Related to 51317 - Need ability to stream and chunk data out of MS Publisher documents. I attempted to implement streaming and chunking of data out of pub files and got errors as below. Basically I attempted to read from DocumentInputStream in chunks, in succession, rather than read in the whole stream into a large preallocated byte array. byte[] filler = new byte[25]; byte[] bytes = new byte[8]; int read = dis.read(bytes, 0, 8); if (read <= 0) { // } else { String f8 = new String(bytes); if (!f8.equals("CHNKINK ")) { throw new IllegalArgumentException("Expecting 'CHNKINK ' but was '" + f8 + "'"); } // Ignore the next 24, for now at least dis.read(filler, 8, 24); for (int i = 0; i < 20; i++) { int offset = 0x20 + i * 24; bytes = new byte[25]; read = dis.read(bytes, offset, bytes.length); Note the line which attempts to read the filler 24 bytes so we can get to the bits. I had to try it there because was getting error simply trying to do read(bytes, offset, bytes.length). Errors are all like this first: Exception in thread "main" java.lang.IndexOutOfBoundsException: can't read past buffer boundaries at org.apache.poi.poifs.filesystem.NDocumentInputStream.read(NDocumentInputStream.java:142) at org.apache.poi.poifs.filesystem.DocumentInputStream.read(DocumentInputStream.java:118) Now, if we examine NDocumentInputStream.read(byte[], int, int), there is a conditional there: if (off < 0 || len < 0 || b.length < off + len) { This assumes that the byte array is large and you're going in sequence. If you want to jump around you'd presumably want to check b.length < len. Tried that. Got the next error as follows: Exception in thread "main" java.lang.IndexOutOfBoundsException at java.nio.Buffer.checkBounds(Buffer.java:530) at java.nio.HeapByteBuffer.get(HeapByteBuffer.java:125) at org.apache.poi.poifs.filesystem.NDocumentInputStream.readFully(NDocumentInputStream.java:250) at org.apache.poi.poifs.filesystem.NDocumentInputStream.read(NDocumentInputStream.java:151) at org.apache.poi.poifs.filesystem.DocumentInputStream.read(DocumentInputStream.java:118)
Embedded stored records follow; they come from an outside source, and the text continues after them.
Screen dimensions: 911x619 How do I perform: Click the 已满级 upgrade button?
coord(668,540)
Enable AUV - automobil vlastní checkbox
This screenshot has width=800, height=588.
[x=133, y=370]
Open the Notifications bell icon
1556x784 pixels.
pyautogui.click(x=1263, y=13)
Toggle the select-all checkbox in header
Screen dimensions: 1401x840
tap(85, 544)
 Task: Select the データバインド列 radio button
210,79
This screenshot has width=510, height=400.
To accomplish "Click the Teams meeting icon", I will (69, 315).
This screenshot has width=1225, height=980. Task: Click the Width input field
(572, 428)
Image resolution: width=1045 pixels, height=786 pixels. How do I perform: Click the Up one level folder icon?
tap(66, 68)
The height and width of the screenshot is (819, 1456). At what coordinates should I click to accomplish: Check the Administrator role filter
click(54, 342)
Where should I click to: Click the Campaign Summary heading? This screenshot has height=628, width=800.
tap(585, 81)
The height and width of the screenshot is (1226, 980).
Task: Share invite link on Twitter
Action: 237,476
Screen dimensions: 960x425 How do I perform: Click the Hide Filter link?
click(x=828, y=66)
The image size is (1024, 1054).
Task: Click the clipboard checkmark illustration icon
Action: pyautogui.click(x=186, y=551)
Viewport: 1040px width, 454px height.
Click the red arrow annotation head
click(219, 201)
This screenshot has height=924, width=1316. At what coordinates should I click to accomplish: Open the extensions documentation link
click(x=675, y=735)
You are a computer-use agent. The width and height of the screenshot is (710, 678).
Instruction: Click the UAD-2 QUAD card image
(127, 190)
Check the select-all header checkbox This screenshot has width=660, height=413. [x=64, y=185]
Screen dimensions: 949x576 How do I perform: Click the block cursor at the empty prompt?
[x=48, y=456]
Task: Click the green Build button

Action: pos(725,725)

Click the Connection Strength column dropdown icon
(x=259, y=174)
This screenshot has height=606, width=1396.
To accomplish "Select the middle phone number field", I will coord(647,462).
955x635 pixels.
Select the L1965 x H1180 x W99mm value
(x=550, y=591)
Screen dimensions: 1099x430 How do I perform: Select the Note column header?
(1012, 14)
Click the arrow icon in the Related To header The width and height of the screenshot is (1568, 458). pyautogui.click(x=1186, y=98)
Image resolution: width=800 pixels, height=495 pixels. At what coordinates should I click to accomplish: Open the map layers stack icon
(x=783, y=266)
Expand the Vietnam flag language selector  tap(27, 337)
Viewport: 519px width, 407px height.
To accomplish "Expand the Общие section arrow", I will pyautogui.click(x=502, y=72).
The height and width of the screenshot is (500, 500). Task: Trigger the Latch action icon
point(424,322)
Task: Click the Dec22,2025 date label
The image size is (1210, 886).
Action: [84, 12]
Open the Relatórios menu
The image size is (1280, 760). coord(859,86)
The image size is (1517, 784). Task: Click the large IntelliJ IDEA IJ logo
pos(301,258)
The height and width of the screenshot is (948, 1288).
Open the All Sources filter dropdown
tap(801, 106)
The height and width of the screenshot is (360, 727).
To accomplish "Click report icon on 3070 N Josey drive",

Attachment is too big to attached even in a zip. Please let me know if you want the file. I suspect this will happen on many or most pub files.
Does this happen even on small publisher files? I'm guessing it may affect anything where an entry in a POIFS is more than one big block. If you can reproduce it with one of the small sample files we already have, that'd mean we could use them and make life easy :)
Created attachment 27107 [details] Smaller file to repro on
Nick, Yes, it's reproducible on smaller files (please see attached). Thanks
Can you try with svn trunk, and see if it helps? I fixed a few bits on the weekend, and I updated most of the DocumentInputStream tests to check NPOIFS too There is a mark/reset issue though, need to fix that before I can write a test for your specific case.
I can certainly try. So is all this stuff going into trunk? We were actually on NIO 3.2 branch... Also would ideally like your other fix too :) Do you think you'll be looking into streaming API's for HPBF? Then perhaps we could write the chunking on top of that...
The NIO 3.2 branch hasn't been worked on for quite some time, and isn't likely to receive any new work. As such, I'm closing this as "In a Later Version", sorry If you can reproduce this problem still on 3.11, please let us know. As it stands, a very similar unit test passes on trunk, and has done for some time, so I think your problem is solved!